PROVIDED MATERIAL:
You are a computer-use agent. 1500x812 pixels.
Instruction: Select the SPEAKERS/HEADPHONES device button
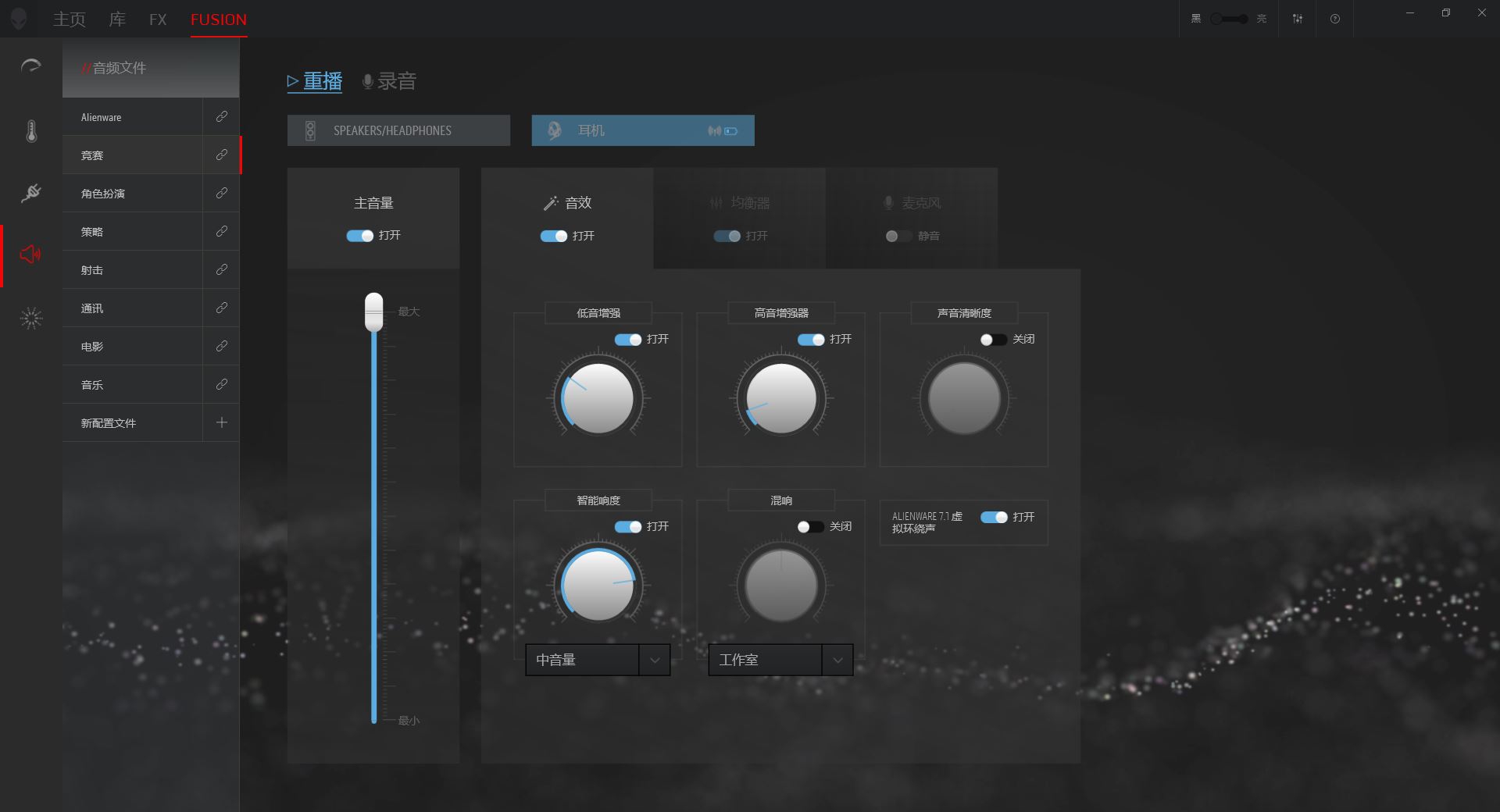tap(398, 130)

--

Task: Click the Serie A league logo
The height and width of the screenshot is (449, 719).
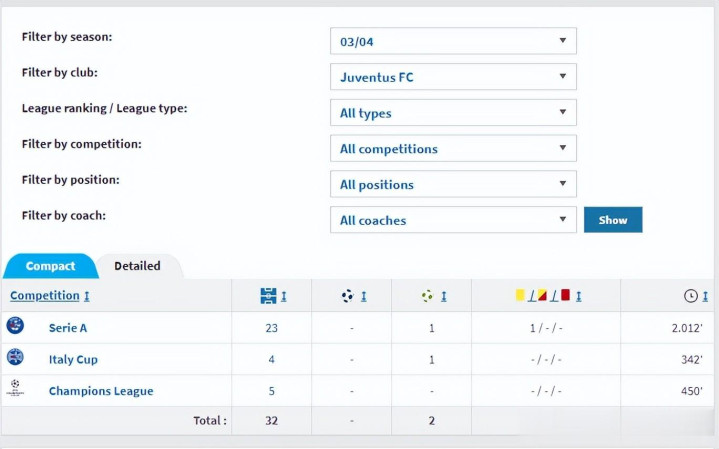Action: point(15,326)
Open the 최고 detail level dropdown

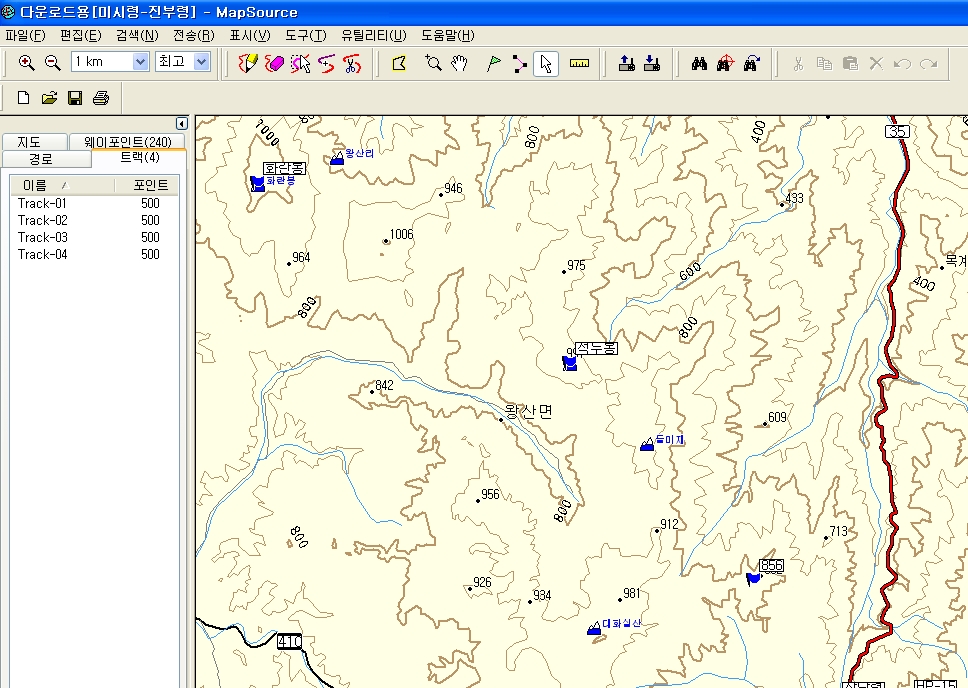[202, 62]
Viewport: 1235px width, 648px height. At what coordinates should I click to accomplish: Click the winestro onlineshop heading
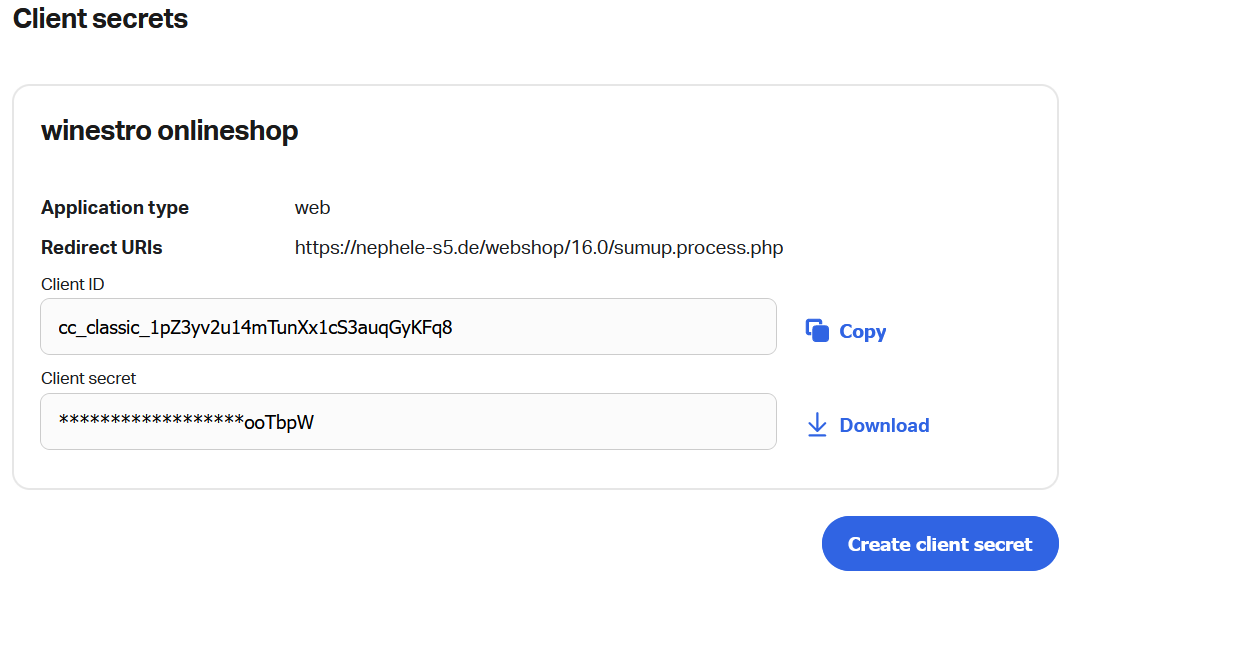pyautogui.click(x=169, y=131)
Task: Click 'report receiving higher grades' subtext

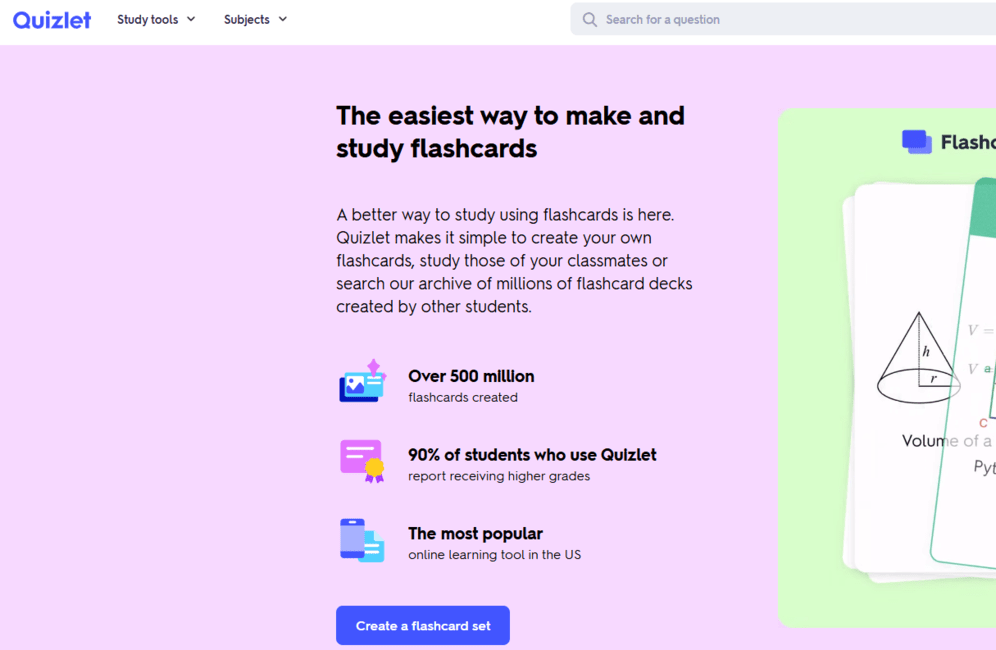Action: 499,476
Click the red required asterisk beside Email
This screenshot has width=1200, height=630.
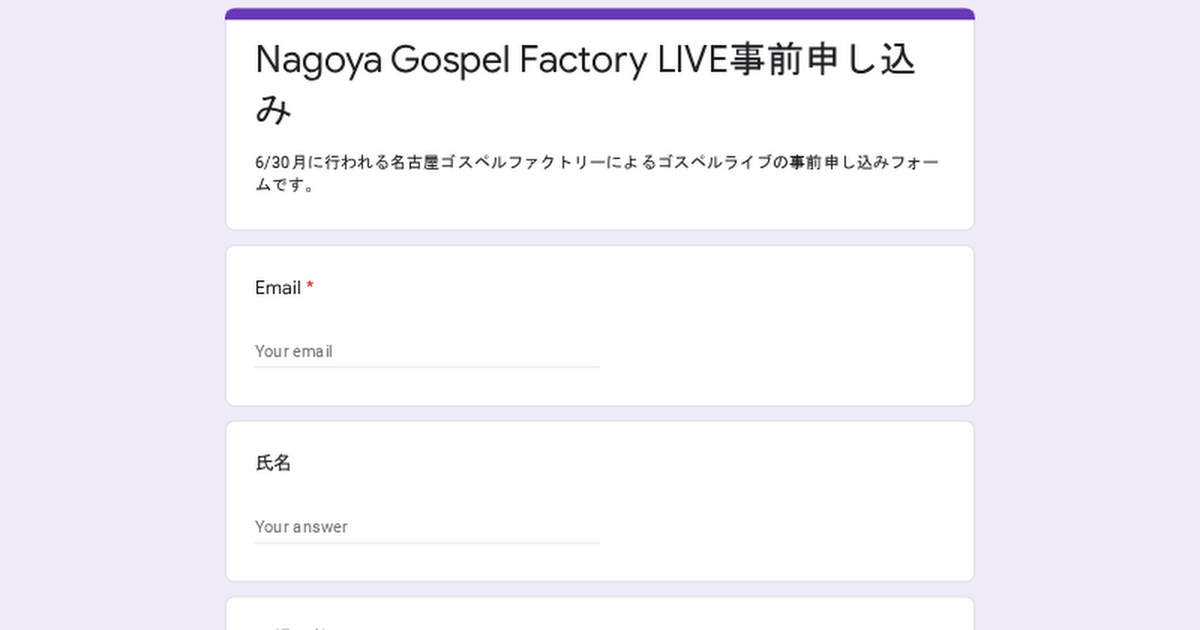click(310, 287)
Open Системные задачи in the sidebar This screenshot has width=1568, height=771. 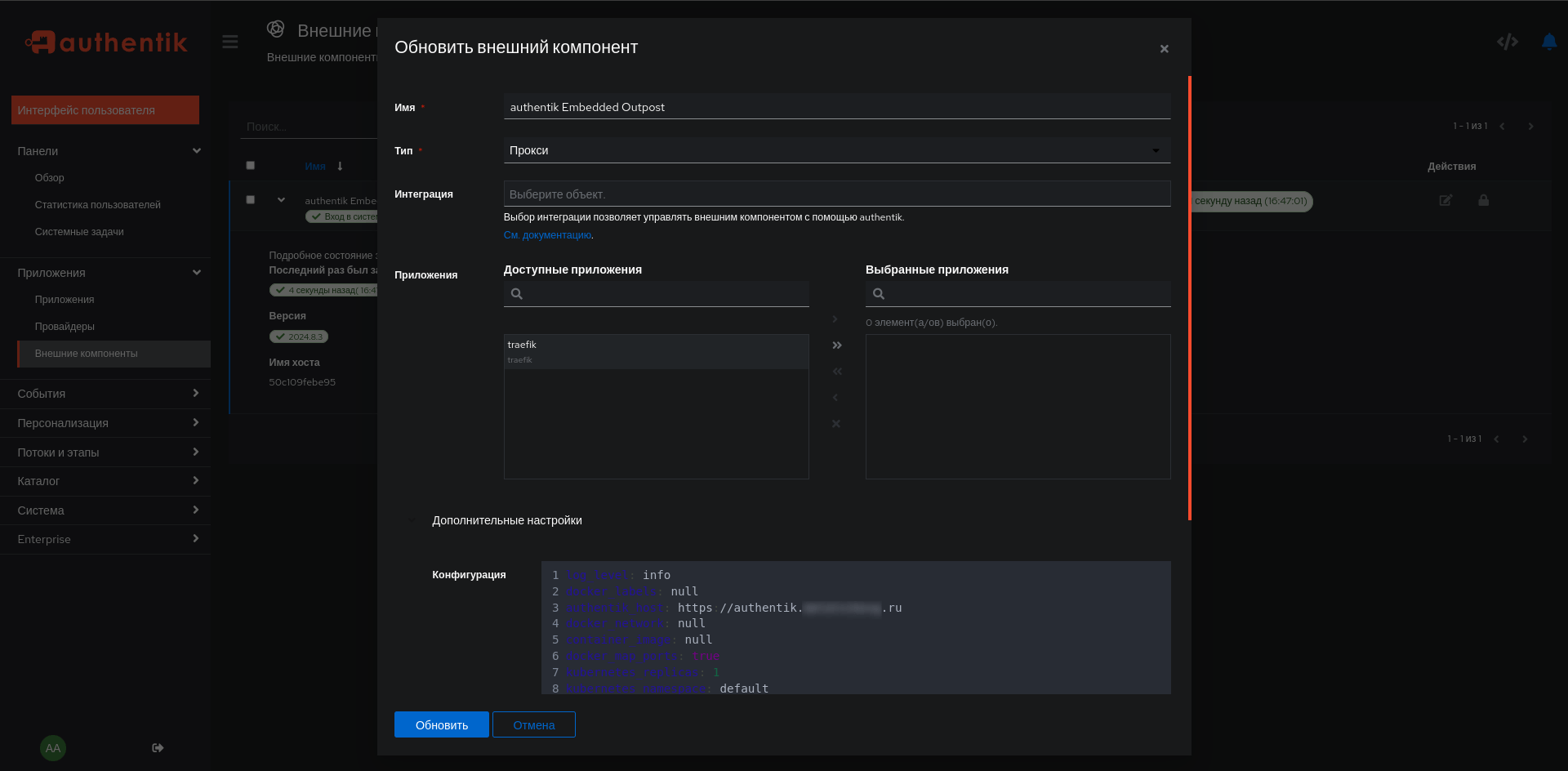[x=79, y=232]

EXERCISE OBJECTIVE:
From the records above, copy only the lines running from the line containing "Task: Click the Serie A league logo" to the line containing "Click the red required asterisk beside Email", both ends included. Leave the pictures out.

WORKED SOLUTION:
Task: Click the Serie A league logo
The height and width of the screenshot is (449, 719).
Action: point(15,326)
Open the 최고 detail level dropdown

[202, 62]
Viewport: 1235px width, 648px height. At what coordinates should I click to accomplish: Click the winestro onlineshop heading
pyautogui.click(x=169, y=131)
Task: Click 'report receiving higher grades' subtext

Action: 499,476
Click the red required asterisk beside Email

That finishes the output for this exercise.